The Infinity data source supports multi-property variables. Use them when the same logical concept has different identifiers in different contexts (for example, an environment called dev in one system and development in another). Instead of maintaining several variables in sync, you can map all of those values to one variable and reference the property you need in each panel or query.

Multi-property variable capability

To create a multi-property variable with the Infinity data source, use Type: Query. Configure an Infinity query that returns multiple columns. In the variable editor, expand Custom field mapping and set Value field and Text field to the columns that supply the value and the label for the drop-down. Each additional column in the result becomes a property you can reference. In panels and queries, reference a property with ${varName.columnName}.
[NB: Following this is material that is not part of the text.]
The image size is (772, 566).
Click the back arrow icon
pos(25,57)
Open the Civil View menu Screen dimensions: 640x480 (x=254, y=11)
Example (Type: Query): A variable named env that lists environments with different identifiers per cloud provider. The API returns:

JSON
[
  {"name": "Production", "id": "prod", "aws_id": "aws-prod-001", "azure_id": "az-prod-001"},
  {"name": "Staging", "id": "stg", "aws_id": "aws-stg-002", "azure_id": "az-stg-002"},
  {"name": "Development", "id": "dev", "aws_id": "aws-dev-003", "azure_id": "az-dev-003"}
]

Configure the Infinity variable query:

  • Type: JSON
  • URL: https://api.example.com/environments
  • Parser: Backend

In Custom field mapping, set Text field to name and Value field to id.

In panel queries, reference any property using dot notation:

SyntaxResult (when “Production” is selected)
${env}prod
${env:text}Production
${env.aws_id}aws-prod-001
${env.azure_id}az-prod-001

For example, you might use ${env.aws_id} in an AWS-related query URL and ${env.azure_id} in an Azure-related query URL, while both panels respond to the same variable drop-down.

For more on the concept, refer to Configure multi-property variables in Add and manage variables.

Use variables in queries

You can use template variables in your Infinity queries to create dynamic dashboards. Variables can be used in:

  • URL: Include variables in the API endpoint
  • Query parameters: Use variables in query parameter values
  • Request body: Use variables in POST/PUT request bodies
  • Headers: Include variables in custom headers
  • Root selector: Use variables in the root selector where you enter your JSONata, JQ, or UQL query

For the full list of supported variable syntaxes ($varname, ${varname}, [[varname]]) and formatting options, refer to Variable syntax in the Grafana documentation.

Multi-value variables

When you enable Multi-value for a variable, users can select multiple values from the drop-down. The selected values are formatted as a comma-separated list by default.

To control how multi-value variables are formatted, use the advanced variable format options.

Example:

If $servers has values server01 and server02 selected:

FormatSyntaxResult
Default$serversserver01,server02
CSV${servers:csv}server01,server02
JSON${servers:json}["server01","server02"]
Pipe${servers:pipe}server01|server02

Chained variables

Chained variables let you filter one variable’s options based on the current selection of another variable. When the parent variable changes, the dependent variable automatically re-queries and updates its options.

To create chained variables:

  1. Create a parent variable. For example, a variable named region that queries an API for a list of regions:

    https://api.example.com/regions
  2. Create a dependent variable. For example, a variable named server that references the parent variable in the query URL:

    https://api.example.com/servers?region=$region

When a user selects a different value in the region drop-down, the Infinity data source re-runs the server query with the updated region value. The server drop-down then displays only the servers that belong to the selected region.